▶ **What is asked**
Arrange the entries from the line containing "Task: Click the Huorong file shredder icon" through the line containing "point(21,19)", inclusive, as a JSON list of strings with one string per line, leaving out blank lines.

-- Start Records for processing --

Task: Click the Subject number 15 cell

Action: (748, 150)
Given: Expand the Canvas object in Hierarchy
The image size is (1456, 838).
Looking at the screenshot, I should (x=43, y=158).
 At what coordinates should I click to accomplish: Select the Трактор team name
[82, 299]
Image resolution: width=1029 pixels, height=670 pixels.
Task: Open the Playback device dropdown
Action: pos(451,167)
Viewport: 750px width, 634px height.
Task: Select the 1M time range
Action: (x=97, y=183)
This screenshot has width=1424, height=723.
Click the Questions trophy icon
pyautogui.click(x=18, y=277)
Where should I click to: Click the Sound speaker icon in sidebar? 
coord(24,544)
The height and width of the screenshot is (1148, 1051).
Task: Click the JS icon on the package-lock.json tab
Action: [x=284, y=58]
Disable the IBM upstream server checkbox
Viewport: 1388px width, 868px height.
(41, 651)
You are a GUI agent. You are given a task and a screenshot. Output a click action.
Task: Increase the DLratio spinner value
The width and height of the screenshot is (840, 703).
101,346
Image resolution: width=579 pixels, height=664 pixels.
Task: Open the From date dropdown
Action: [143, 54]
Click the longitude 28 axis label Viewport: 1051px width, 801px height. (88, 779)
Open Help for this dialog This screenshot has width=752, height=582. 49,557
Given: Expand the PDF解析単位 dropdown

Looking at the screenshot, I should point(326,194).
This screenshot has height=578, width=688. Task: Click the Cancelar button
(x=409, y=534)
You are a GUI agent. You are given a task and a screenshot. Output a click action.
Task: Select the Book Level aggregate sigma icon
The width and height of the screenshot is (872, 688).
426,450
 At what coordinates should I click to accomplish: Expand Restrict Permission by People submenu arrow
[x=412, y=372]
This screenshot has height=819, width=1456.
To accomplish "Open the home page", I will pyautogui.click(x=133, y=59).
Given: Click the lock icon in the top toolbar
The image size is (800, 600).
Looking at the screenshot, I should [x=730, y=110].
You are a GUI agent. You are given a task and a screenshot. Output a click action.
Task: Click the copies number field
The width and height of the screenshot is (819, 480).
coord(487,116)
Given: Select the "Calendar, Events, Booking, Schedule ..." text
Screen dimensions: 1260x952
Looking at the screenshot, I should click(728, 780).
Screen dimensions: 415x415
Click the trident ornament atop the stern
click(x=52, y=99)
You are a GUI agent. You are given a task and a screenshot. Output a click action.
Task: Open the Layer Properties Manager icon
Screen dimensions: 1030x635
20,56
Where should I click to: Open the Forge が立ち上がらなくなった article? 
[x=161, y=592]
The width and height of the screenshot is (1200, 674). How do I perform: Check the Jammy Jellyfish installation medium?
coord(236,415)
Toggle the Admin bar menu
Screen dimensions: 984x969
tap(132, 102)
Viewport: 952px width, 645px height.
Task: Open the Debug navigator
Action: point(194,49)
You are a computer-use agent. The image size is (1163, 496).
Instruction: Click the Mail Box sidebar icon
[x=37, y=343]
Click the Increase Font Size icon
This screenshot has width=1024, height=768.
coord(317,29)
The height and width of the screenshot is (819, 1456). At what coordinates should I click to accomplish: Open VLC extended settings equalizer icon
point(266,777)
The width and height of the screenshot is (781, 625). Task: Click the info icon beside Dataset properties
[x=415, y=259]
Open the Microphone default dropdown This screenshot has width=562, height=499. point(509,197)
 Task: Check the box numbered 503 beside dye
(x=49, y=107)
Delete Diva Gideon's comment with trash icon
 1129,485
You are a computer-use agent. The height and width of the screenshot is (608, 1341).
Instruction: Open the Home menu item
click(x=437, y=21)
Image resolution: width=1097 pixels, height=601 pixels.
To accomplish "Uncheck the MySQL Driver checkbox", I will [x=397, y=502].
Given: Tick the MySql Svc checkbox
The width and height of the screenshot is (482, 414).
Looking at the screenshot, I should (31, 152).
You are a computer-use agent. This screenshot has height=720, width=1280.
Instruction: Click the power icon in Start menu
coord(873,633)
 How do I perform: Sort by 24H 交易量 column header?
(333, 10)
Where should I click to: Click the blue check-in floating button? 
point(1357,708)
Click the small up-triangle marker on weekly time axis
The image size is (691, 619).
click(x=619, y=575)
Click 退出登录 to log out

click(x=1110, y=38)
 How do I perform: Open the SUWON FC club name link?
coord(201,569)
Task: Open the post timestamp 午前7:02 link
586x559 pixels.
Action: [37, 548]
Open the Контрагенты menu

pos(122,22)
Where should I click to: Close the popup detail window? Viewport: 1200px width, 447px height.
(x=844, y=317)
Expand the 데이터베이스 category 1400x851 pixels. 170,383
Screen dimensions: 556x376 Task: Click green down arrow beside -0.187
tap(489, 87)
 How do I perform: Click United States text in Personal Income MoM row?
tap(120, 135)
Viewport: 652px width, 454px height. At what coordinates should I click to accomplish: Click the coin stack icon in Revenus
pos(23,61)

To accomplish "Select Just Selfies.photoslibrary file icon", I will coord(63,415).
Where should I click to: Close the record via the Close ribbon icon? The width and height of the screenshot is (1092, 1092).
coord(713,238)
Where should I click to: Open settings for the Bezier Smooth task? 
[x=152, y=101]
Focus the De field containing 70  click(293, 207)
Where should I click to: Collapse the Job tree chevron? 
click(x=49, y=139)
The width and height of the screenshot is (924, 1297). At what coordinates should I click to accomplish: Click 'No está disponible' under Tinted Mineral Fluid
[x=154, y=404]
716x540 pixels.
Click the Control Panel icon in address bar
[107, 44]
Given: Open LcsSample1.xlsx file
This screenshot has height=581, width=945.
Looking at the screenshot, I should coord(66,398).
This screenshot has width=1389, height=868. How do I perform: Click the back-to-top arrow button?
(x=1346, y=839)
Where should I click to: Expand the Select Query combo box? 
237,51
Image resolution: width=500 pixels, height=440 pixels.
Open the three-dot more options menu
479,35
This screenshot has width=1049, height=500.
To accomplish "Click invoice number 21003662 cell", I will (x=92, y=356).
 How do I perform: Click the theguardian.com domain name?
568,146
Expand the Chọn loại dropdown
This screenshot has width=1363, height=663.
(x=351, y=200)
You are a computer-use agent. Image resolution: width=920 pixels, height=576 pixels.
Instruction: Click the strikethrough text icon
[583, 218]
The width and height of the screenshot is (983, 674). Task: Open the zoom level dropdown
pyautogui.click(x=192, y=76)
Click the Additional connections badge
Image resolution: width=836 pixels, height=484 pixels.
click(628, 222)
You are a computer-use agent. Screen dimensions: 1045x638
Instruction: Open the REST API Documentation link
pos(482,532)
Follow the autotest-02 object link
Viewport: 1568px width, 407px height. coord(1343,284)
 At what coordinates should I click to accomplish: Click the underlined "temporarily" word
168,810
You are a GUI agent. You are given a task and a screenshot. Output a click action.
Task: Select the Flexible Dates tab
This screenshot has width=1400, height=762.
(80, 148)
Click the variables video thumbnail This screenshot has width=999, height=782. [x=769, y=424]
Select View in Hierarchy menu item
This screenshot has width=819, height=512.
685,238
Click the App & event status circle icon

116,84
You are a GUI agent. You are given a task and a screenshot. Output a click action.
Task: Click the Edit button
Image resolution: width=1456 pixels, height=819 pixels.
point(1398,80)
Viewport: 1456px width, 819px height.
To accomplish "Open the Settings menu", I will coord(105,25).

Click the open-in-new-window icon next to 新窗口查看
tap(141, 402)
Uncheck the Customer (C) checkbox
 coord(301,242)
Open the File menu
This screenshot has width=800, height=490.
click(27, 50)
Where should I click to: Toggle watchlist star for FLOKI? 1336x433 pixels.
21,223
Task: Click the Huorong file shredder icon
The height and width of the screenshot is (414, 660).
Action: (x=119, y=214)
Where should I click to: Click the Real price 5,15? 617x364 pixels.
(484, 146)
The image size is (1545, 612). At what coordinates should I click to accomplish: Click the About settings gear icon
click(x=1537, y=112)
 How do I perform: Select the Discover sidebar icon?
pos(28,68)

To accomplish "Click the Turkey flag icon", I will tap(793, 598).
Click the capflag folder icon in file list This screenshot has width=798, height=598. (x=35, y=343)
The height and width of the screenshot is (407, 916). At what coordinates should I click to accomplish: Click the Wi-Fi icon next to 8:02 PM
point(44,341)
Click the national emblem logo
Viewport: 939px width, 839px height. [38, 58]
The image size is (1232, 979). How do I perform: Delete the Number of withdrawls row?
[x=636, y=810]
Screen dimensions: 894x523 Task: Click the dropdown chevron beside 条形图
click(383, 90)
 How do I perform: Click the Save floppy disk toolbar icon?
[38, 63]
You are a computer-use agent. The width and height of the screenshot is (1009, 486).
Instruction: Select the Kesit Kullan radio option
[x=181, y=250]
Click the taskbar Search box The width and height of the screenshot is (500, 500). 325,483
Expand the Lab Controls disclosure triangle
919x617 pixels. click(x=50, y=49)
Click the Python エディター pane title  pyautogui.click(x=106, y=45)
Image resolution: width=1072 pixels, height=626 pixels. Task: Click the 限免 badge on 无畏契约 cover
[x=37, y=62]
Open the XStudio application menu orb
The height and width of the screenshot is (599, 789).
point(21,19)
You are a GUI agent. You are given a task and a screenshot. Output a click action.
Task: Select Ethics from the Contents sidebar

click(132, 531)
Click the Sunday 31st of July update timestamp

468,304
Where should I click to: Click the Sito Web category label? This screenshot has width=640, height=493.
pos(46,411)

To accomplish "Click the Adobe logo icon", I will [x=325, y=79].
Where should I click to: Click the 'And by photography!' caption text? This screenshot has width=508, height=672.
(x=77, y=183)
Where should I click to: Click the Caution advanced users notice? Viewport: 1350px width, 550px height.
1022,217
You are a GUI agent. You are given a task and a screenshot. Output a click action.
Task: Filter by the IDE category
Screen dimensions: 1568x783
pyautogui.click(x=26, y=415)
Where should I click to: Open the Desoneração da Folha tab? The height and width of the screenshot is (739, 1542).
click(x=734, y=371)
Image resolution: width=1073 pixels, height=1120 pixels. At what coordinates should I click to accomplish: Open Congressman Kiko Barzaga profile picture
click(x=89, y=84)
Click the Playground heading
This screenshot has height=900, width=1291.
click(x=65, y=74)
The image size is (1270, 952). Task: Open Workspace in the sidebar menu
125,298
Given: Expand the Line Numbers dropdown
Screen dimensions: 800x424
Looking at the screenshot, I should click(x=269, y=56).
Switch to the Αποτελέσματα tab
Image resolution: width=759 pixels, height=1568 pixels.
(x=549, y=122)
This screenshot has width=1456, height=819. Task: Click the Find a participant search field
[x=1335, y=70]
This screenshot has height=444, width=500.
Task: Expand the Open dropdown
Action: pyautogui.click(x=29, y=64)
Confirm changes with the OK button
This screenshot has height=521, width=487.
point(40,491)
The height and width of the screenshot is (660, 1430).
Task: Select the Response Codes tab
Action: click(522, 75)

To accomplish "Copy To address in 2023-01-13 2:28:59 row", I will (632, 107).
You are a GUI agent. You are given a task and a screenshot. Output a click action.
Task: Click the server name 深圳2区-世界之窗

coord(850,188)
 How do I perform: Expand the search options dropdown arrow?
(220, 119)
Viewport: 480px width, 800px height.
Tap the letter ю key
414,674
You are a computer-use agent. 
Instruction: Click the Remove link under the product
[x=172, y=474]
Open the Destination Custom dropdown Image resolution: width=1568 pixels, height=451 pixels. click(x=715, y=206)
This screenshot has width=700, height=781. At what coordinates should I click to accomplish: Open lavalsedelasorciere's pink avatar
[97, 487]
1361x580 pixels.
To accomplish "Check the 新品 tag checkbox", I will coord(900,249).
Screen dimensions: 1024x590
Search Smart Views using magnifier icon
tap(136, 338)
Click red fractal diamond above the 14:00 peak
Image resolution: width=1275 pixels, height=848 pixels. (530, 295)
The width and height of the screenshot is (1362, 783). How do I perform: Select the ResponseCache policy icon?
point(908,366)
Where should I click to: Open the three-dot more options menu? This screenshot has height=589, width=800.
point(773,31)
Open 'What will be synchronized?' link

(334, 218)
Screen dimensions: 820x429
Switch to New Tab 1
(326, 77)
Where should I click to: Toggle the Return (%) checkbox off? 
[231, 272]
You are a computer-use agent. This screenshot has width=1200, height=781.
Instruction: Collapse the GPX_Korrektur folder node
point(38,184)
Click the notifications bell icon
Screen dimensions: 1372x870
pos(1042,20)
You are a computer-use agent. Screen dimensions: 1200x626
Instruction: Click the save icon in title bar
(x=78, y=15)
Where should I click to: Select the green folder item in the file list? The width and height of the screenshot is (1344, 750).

-- End Records for processing --

▶ **Worked answer**
[
  "Task: Click the Huorong file shredder icon",
  "The height and width of the screenshot is (414, 660).",
  "Action: (x=119, y=214)",
  "Where should I click to: Click the Real price 5,15? 617x364 pixels.",
  "(484, 146)",
  "The image size is (1545, 612). At what coordinates should I click to accomplish: Click the About settings gear icon",
  "click(x=1537, y=112)",
  " How do I perform: Select the Discover sidebar icon?",
  "pos(28,68)",
  "To accomplish \"Click the Turkey flag icon\", I will tap(793, 598).",
  "Click the capflag folder icon in file list This screenshot has width=798, height=598. (x=35, y=343)",
  "The height and width of the screenshot is (407, 916). At what coordinates should I click to accomplish: Click the Wi-Fi icon next to 8:02 PM",
  "point(44,341)",
  "Click the national emblem logo",
  "Viewport: 939px width, 839px height. [38, 58]",
  "The image size is (1232, 979). How do I perform: Delete the Number of withdrawls row?",
  "[x=636, y=810]",
  "Screen dimensions: 894x523 Task: Click the dropdown chevron beside 条形图",
  "click(383, 90)",
  " How do I perform: Click the Save floppy disk toolbar icon?",
  "[38, 63]",
  "You are a computer-use agent. The width and height of the screenshot is (1009, 486).",
  "Instruction: Select the Kesit Kullan radio option",
  "[x=181, y=250]",
  "Click the taskbar Search box The width and height of the screenshot is (500, 500). 325,483",
  "Expand the Lab Controls disclosure triangle",
  "919x617 pixels. click(x=50, y=49)",
  "Click the Python エディター pane title  pyautogui.click(x=106, y=45)",
  "Image resolution: width=1072 pixels, height=626 pixels. Task: Click the 限免 badge on 无畏契约 cover",
  "[x=37, y=62]",
  "Open the XStudio application menu orb",
  "The height and width of the screenshot is (599, 789).",
  "point(21,19)"
]